CAN RITUALS MAKE FOOD TASTE BETTER?: With a series of 4 studies involving chocolate, lemonade, and carrots, a marketing professor and a bunch of academics set out to answer this issue. In the first experiment, individuals who followed a given ritual perceived the chocolate to be more flavourful, valuable, and suitable of savouring than those who did not accept the process. These findings were further reinforced by exchanging carrots for chocolate. Second experiment suggested that random signs do not cause the similar effect on consuming as routine moves. It was also proven that prolonging a process until the moment to savour it improves pleasure. The third experiment found that viewing others execute the ritual isn't enough to improve outcomes; engagement is necessary to receive the perks of ritual. This was proven by brewing lemonade in a planned, ritualistic form rather than perceiving others do it. Ultimate experiment demonstrated the key process directly: rituals increase consuming delight by eliciting increased participation in the event.
A DEEP SOURCE OF COMPETITIVE ADVANTAGE!: The gap between consumption habits and consumer rites is quite thin. The emotional basis of rituals is quite profound. Consumer rituals are used by the advertising industry to interact with and catch the eye of consumers. A hair-oil commercial, for example, exploits the mother-daughter habits of applying oil. They provide plenty of authenticity in how we encounter life, from specific events through festivals, weddings, graduations, and even plain, daily chores. Rituals provide a sense of belongingness to us, while also nostalgia and familiarity. Candles on a birthday cake, a special lunch to honor a milestone or a particular day, or the simple act of the gift giving and receiving are all examples of rituals that may make things more enjoyable. Classical taste and scent modifiers, celebrity advise, and image solidity of these factors may generate a product, whether appetizing or not, more tempting to a consumer. But another factor may improve the appeal of practically any commercial product. This unique non-physical intensifier attends a ritual that includes an increased level of satisfaction to the usage rate cycle. Rites can be part of a product's general marketing strategy and image, or they might appear out of nowhere in one of the brand's ads.
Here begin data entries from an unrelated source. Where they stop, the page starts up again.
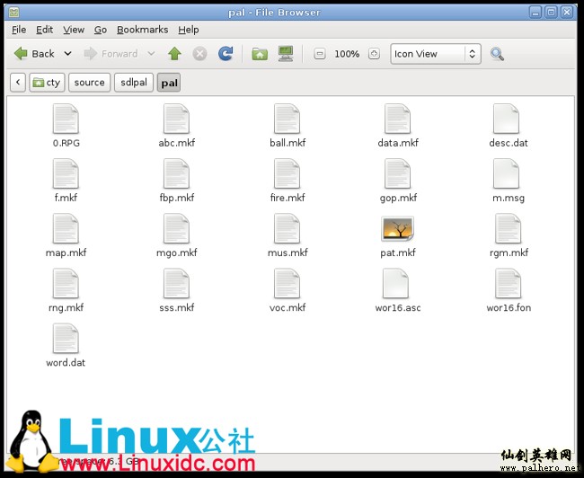Screen dimensions: 584x478
Task: Switch to the source folder path button
Action: click(89, 83)
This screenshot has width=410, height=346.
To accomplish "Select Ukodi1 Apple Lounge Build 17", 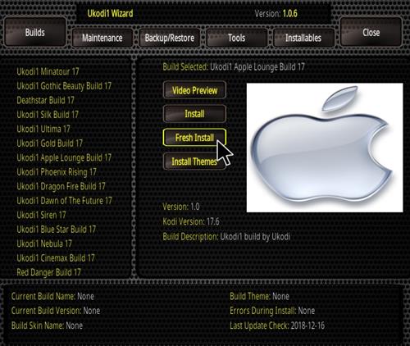I will pos(64,157).
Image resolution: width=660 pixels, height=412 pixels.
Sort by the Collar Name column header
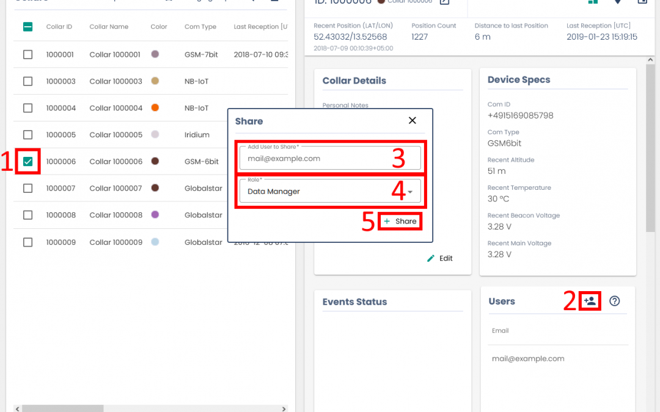coord(109,27)
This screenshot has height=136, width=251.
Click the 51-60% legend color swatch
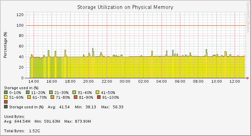pyautogui.click(x=6, y=97)
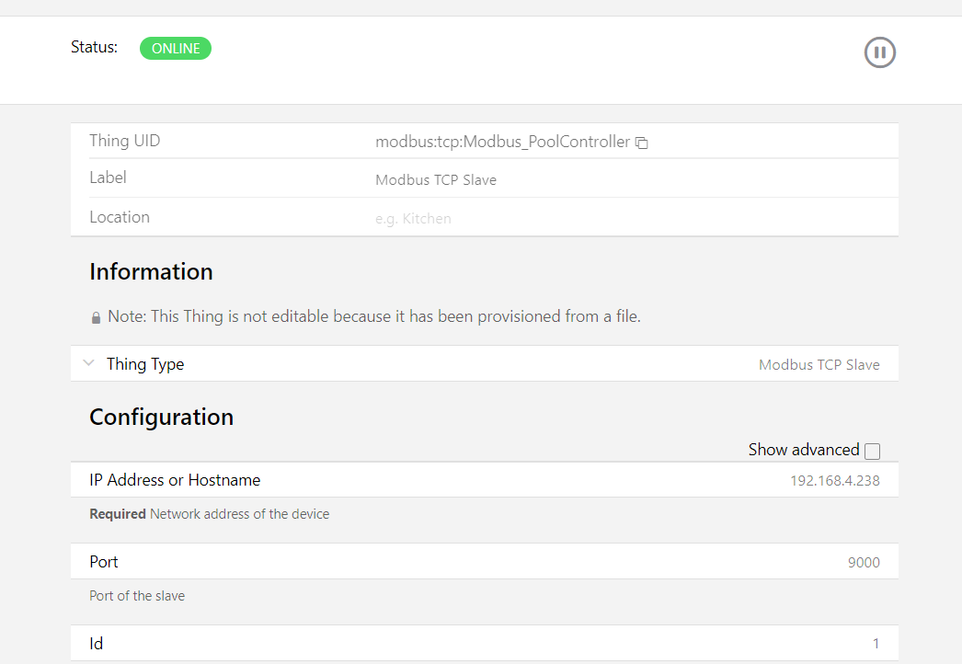The width and height of the screenshot is (962, 664).
Task: Click the Configuration section heading
Action: [161, 418]

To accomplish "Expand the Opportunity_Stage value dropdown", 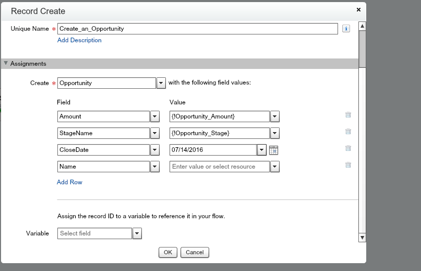I will pyautogui.click(x=275, y=134).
Consumer rituals may be studied, used, and measured to gain a significant comparative benefit if they are actively and strategically integrated into brand strategy and execution. Because of competitive advantages in technology and processes, a manufacturer may work on developing and delivering a product or service at the lowest competitive cost, yet while expanding his productivity. If the entry barriers are low, someone with identical technology and processes can easily step in and challenge a preexisting manufacturer, diminishing his profits, taking over his business, or knocking him out of business. In today's environment, a brand's emotional bond with its customers is the most strategic entrance barrier.
Global corporations can afford to purchase and flood many channels with their commercials and messaging, ensuring that their products are consistently at the forefront of their customers' minds. They also believe that bombarding a consumer with constant exposure to they're messaging would obliterate all other options, forcing them to buy their product by default. This becomes an Achilles' heel for these big-budget rivals as well. In advanced economies such as the United States, study data show that big-budget competitors are losing market share and more critically, profitability share, while smaller, agile companies that focus on the emotional connection and relationship with their customers are able to expand successfully. Consumers are embracing innovative routine in the modern "low-touch" world as a result of the coronavirus epidemic. This causes marketers with risks as well as an once-in-a-lifetime prospect to bond more closely with customers.
Nushakha Israt is a student of Marketing, Jahangirnagar University.